Note that the value of one statistic, such as gamma, cannot be directly compared with the value of another statistic, such as Tau. Each statistic has its own standard, and the value of the statistic obtained by the researcher must be compared with the standard for that statistic.
If the values of a number of statistics are obtained, and they all indicate a strong relationship between two variables, the researcher may take that as additional support for the existence of a relationship. However, if the values of a number of statistics are contradictory, with some indicating a strong relationship and others a weak relationship, the researcher must look more closely at the data. For example, there may be a non-linear relationship between the two variables.
Note that some measures of association are not useful
when there is a non-linear relationship between the two variables. This
can occur when there are three or more categories of values for the independent
variable, and the values of the dependent variable do vary but not in a
strictly linear fashion.
If the researcher only has the value of the dependent variable, the researcher will make a number of errors trying to predict the values of the dependent variable for new observations. The amount of error made in trying to predict the dependent variable alone is called original error.
For example, say you asked the people in your organization
to rate the personnel department. You know that the univariate distribution
for this variable looks like this:
Rating of Personnel Department | Frequency |
Poor | 38 |
Satisfactory | 32 |
Good | 35 |
Total | 95 |
Let's say you want to guess what the rating of another 95 people would be. Your best guess would be to pick to modal category, which is "Poor." That is, more people picked "Poor" than any other category. If you consistently pick "Poor," you will make the fewest number of wrong guesses. Original error=38 right and 57 wrong (out of 95 total guesses).

• • • •

- _GIVEN EXERCISE_
Write out the part of the measures-of-association passage starting at "Note that the" and ending at "for that statistic.", word for word.

- _PROVIDED MATERIAL_
• • • •

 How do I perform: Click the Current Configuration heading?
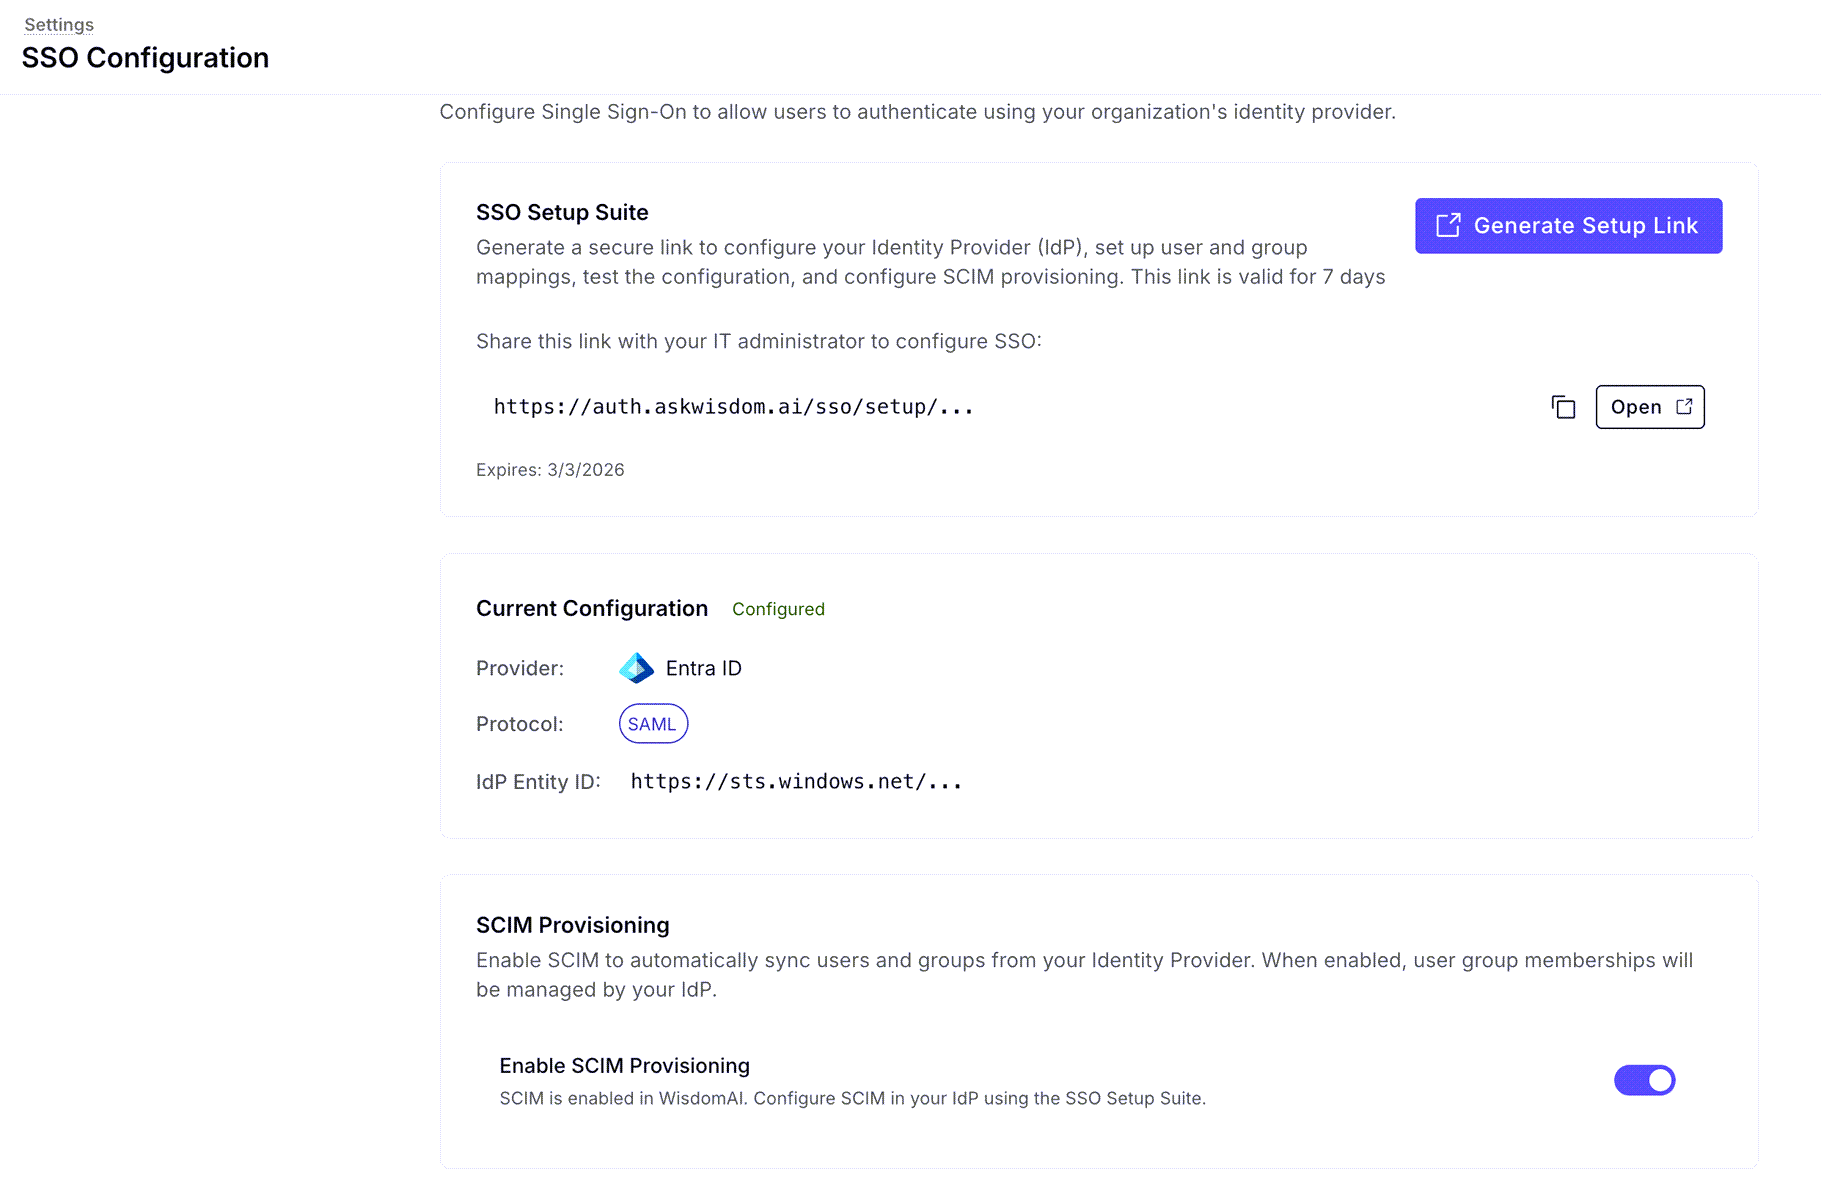point(592,608)
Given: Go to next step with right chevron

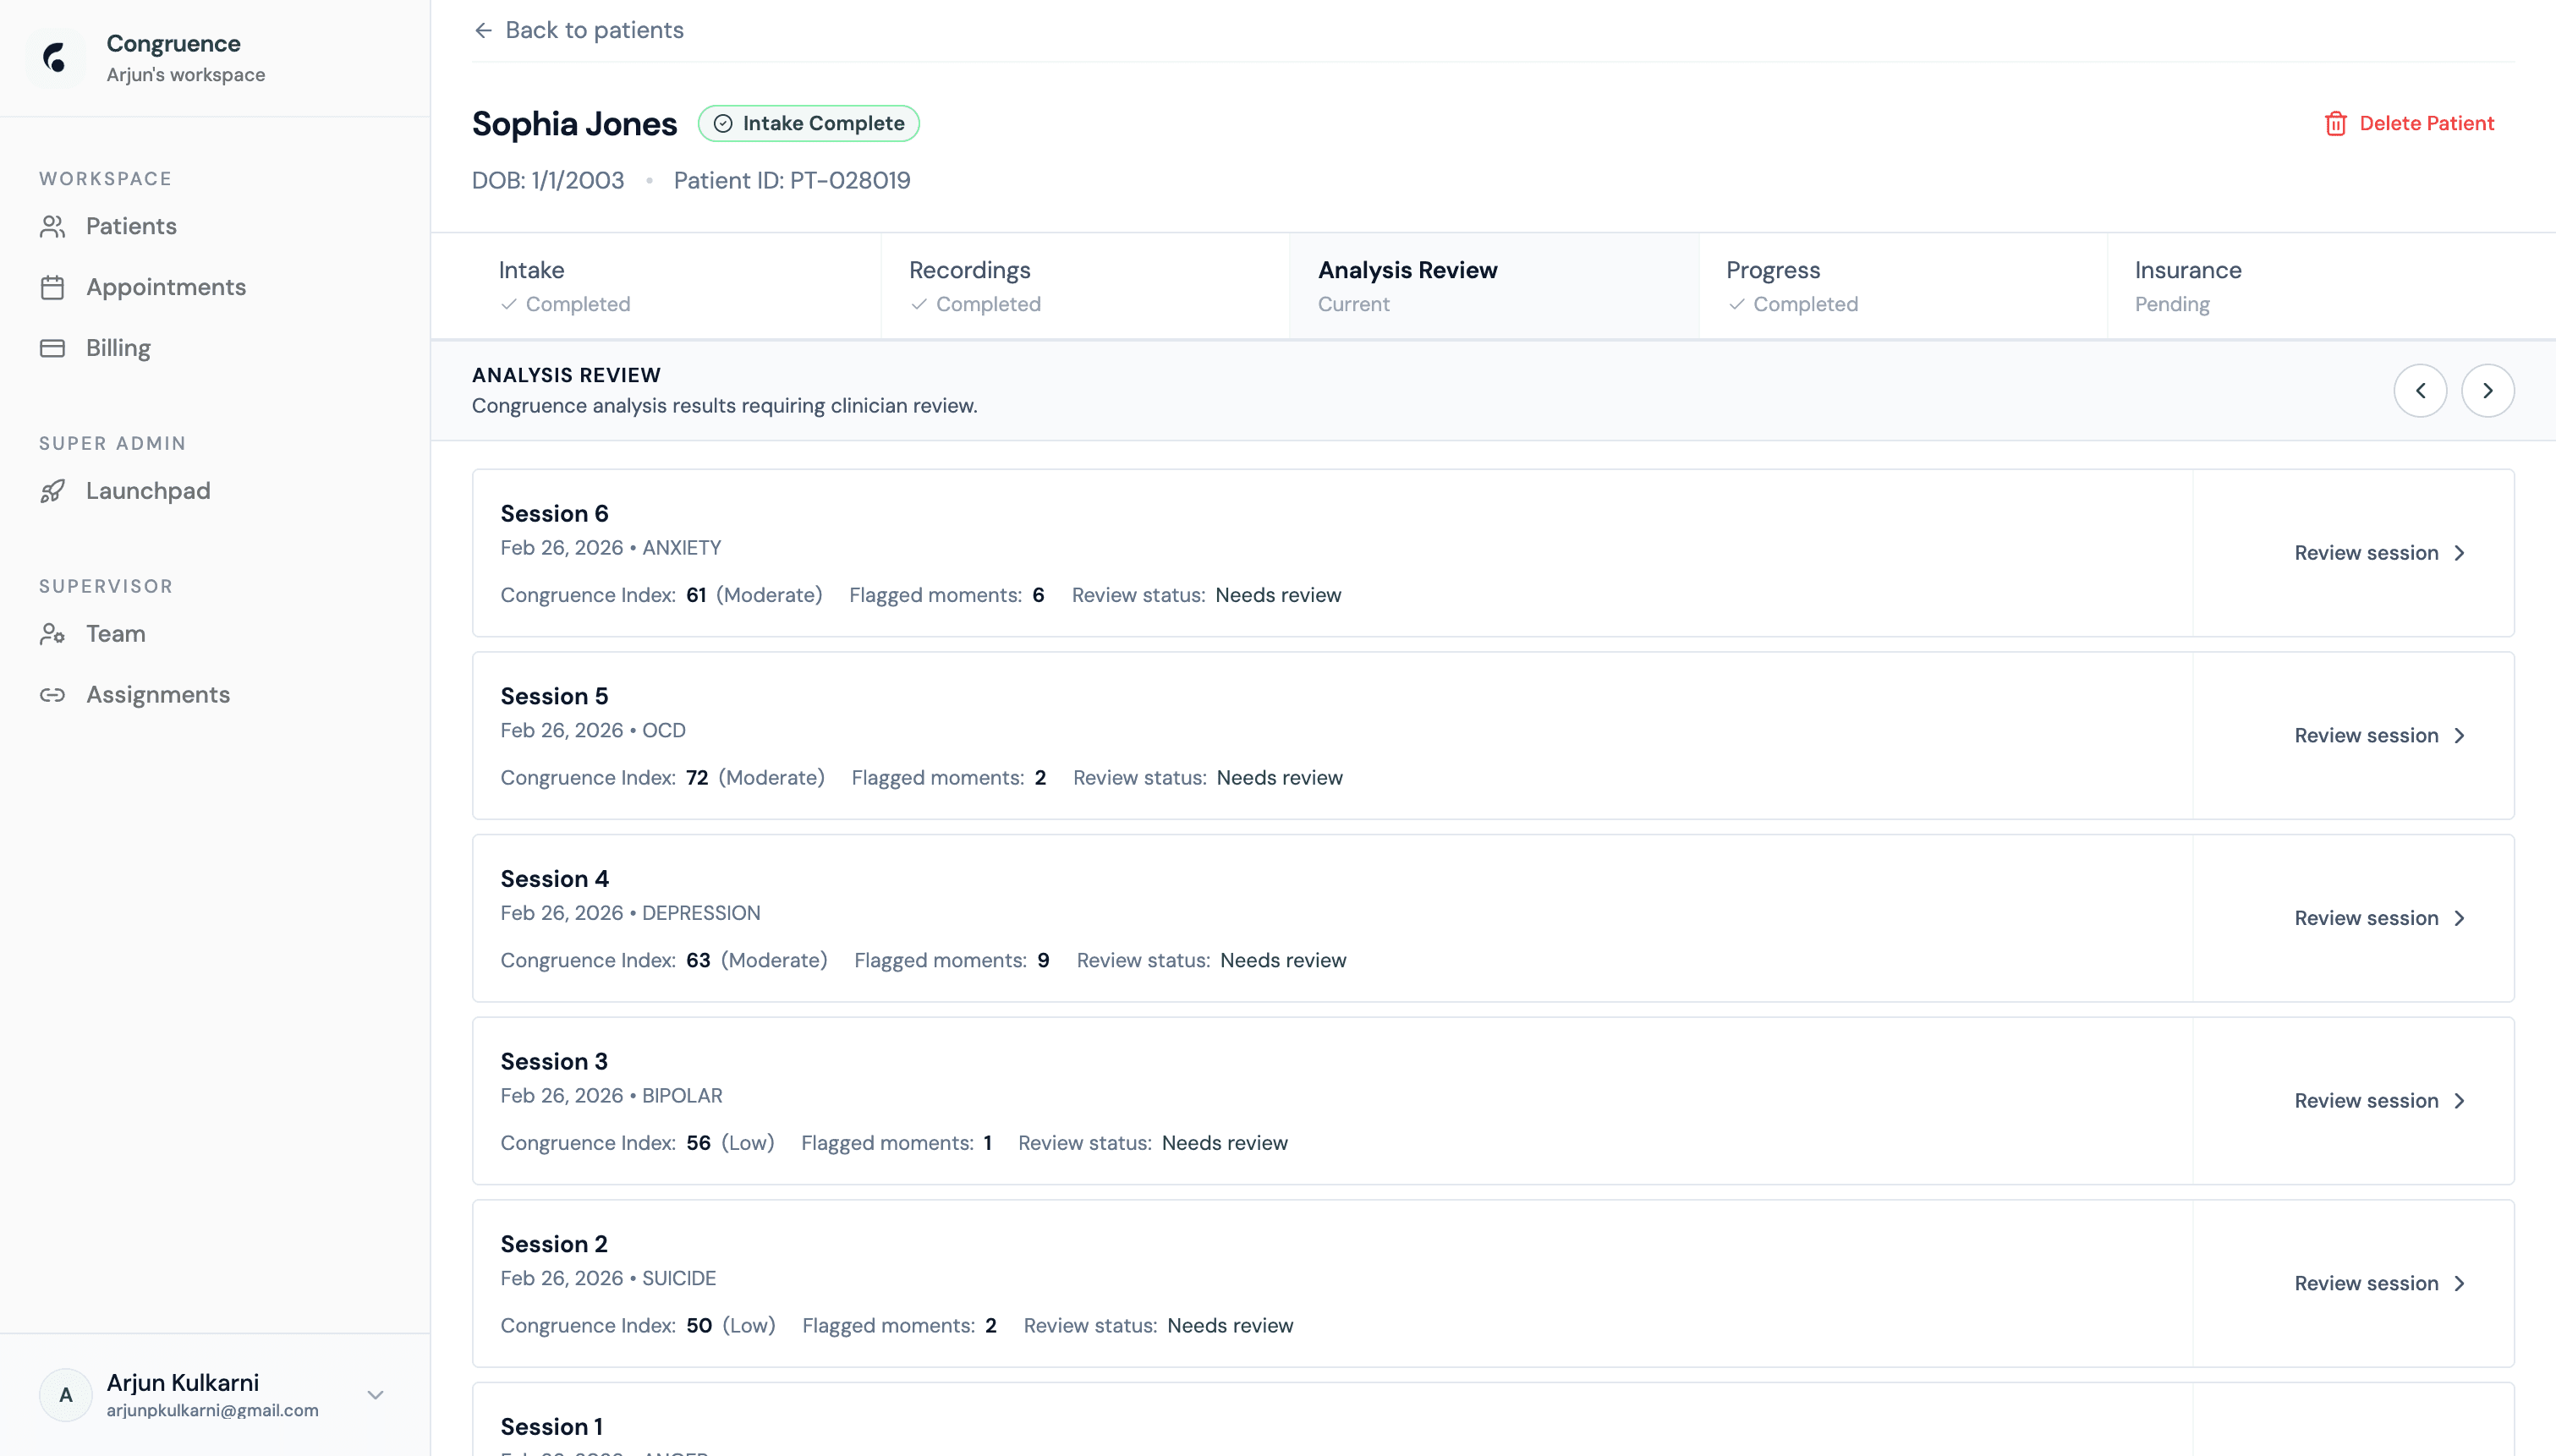Looking at the screenshot, I should tap(2487, 391).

• • • •

- _WRITTEN ANSWER_
Note that the value of one statistic, such as gamma, cannot be directly compared with the value of another statistic, such as Tau. Each statistic has its own standard, and the value of the statistic obtained by the researcher must be compared with the standard for that statistic.